## Assignment
An exact copy of every record is the required answer.

## Source data
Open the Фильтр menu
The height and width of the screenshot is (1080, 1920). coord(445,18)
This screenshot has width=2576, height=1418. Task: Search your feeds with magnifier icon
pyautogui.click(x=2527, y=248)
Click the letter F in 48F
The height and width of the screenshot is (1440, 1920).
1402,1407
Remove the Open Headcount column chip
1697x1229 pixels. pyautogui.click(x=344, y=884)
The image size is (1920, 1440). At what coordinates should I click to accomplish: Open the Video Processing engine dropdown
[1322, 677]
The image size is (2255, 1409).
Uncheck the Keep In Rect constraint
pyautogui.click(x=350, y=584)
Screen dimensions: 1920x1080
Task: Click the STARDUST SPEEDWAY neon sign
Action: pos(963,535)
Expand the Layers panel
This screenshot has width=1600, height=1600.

## Solution for this exercise
Open the Фильтр menu
The height and width of the screenshot is (1080, 1920). coord(445,18)
This screenshot has width=2576, height=1418. Task: Search your feeds with magnifier icon
pyautogui.click(x=2527, y=248)
Click the letter F in 48F
The height and width of the screenshot is (1440, 1920).
1402,1407
Remove the Open Headcount column chip
1697x1229 pixels. pyautogui.click(x=344, y=884)
The image size is (1920, 1440). At what coordinates should I click to accomplish: Open the Video Processing engine dropdown
[1322, 677]
The image size is (2255, 1409).
Uncheck the Keep In Rect constraint
pyautogui.click(x=350, y=584)
Screen dimensions: 1920x1080
Task: Click the STARDUST SPEEDWAY neon sign
Action: pos(963,535)
Expand the Layers panel
This screenshot has width=1600, height=1600.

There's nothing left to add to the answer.